Começo 2015 cheia de planos, sonhos, metas. Muitos ficarão pelo caminho, afinal, imprevistos acontecem sejam eles bons ou ruins. Quero voltar a estudar, me exercitar, cuidar melhor da minha saúde. Quero ser menos bagunceira, me alimentar melhor, quero ser mais ativa na defesa das questões que eu acredito. Quero conviver mais com meus afilhados, quero ver menos televisão, quero viver bons momentos com meus familiares e amigos. Quero produzir menos lixo, quero fazer boas ações, quero ter tempo pra cuidar de mim. Enfim, são tantos quereres que 2015 será, no que depender de mim, um ano muito rico em experiências. É o que eu desejo pra mim é e pra todos.

Feliz 2015!

Postado em 9 de dezembro de 2014 por Lu Bento
Amamentação tandem

Sempre soube que eu ia amamentar. Desde quando meus seios cresceram, aos 9 anos. Menstruei cedo, me desenvolvi cedo, então aos 9 pra 10 anos já tinha seio. Muito maior que as meninas da minha idade. Maior que os das meninas mais velhas.

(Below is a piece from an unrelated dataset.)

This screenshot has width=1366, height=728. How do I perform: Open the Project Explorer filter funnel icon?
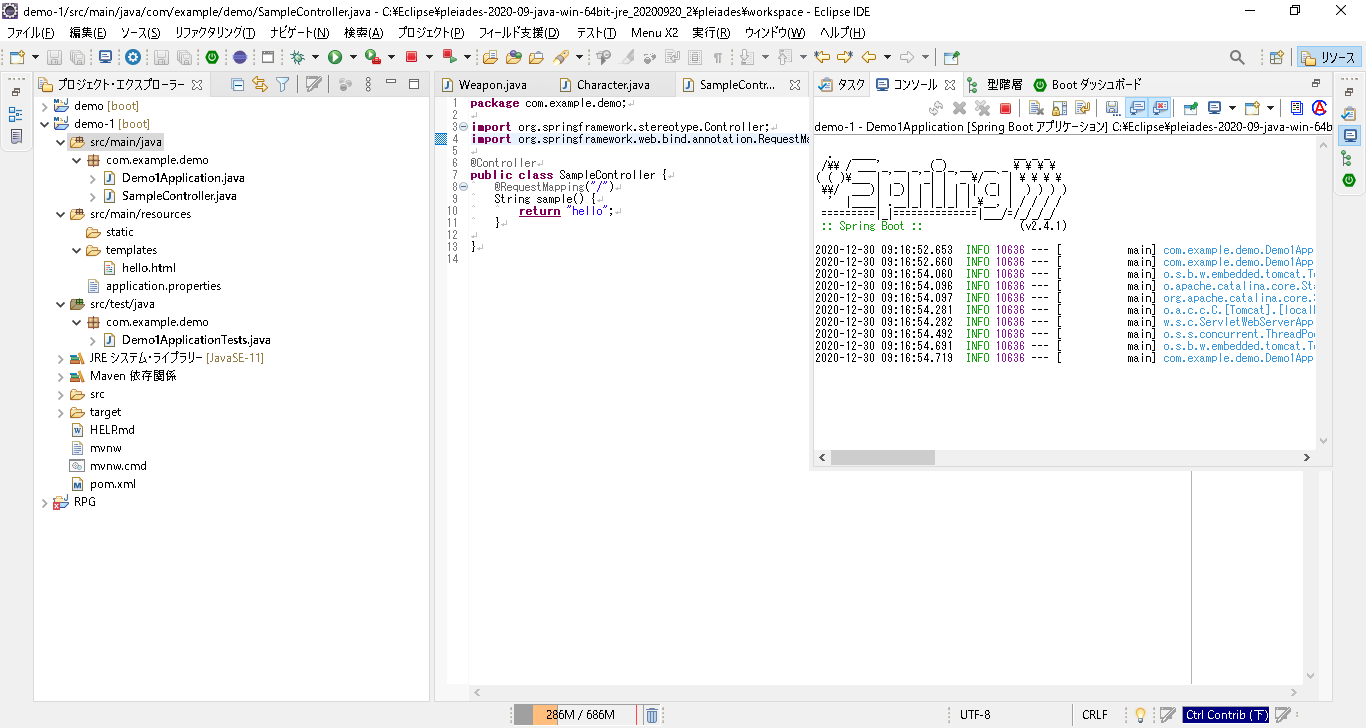pyautogui.click(x=283, y=85)
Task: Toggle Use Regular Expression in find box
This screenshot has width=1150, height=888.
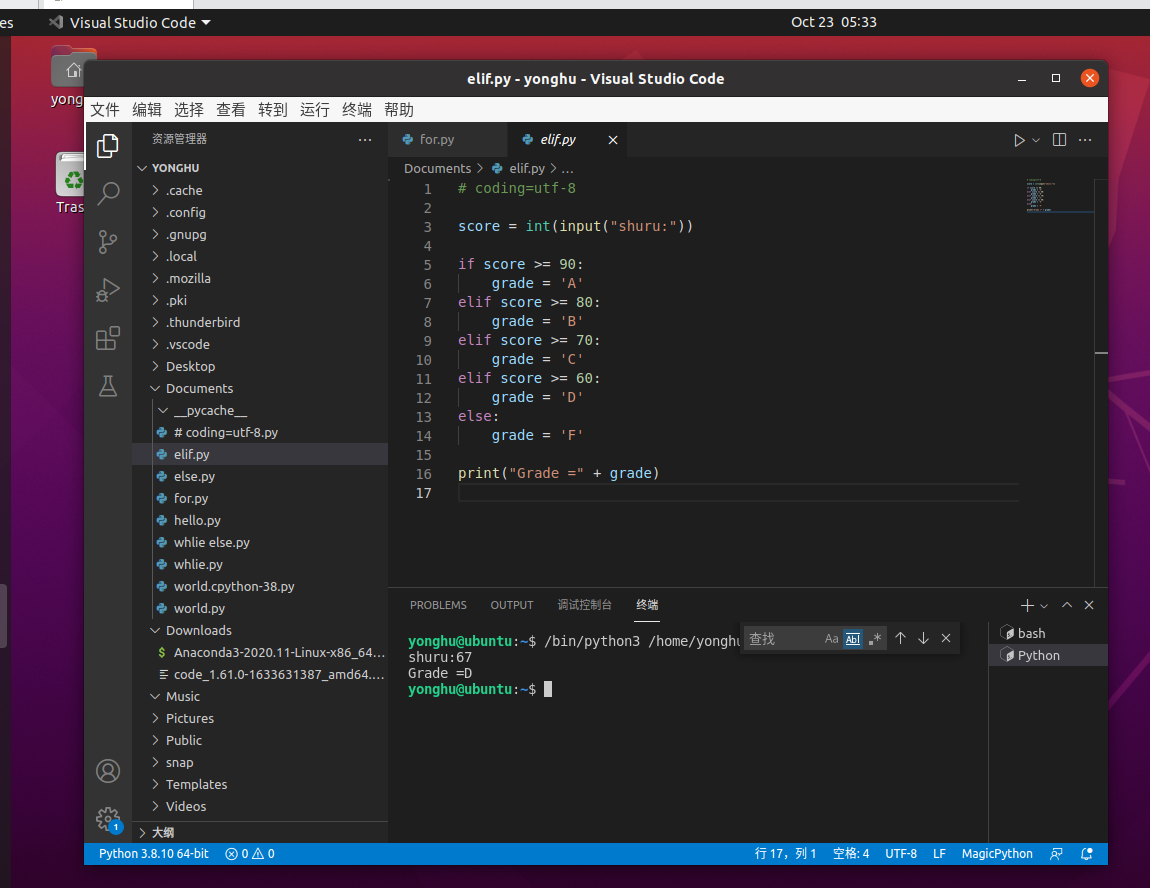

Cresci achando meus seios lindos e morrendo de orgulho pois iria meus filhos teriam amamentação materna exclusiva e em livre demanda pelo menos até o 6º mês e obviamente nós seguiríamos com a amamentação até os 2 anos ou mais. E eu ainda seria doadora de leite!!!

Um dos primeiros sintomas de gravidez que eu notava eram os seios maiores e mais sensíveis.  Todos falavam que eu ia ter muito leite. Minha mãe, minhas avós, todas amamentaram. Ninguém teve dificuldade nenhuma. Meus seios nunca chegaram a vazar durante a gravidez, mas eu sabia que isso não era um problema, meu peito tinha sido feito pra amamentar,  a mulher tem a capacidade de amamentar e a criança tem o reflexo de aprender a mamar,  então é a ordem natural da coisa.  A criança nasce, mama na primeira hora de vida, e logo o colostro vem e tudo vai se ajeitando. É um pouco difícil, tem que acertar a pega, o peito pode empedrar, o bico rachar, mas tudo se acerta com paciência, esforço e dedicação. E muito amor.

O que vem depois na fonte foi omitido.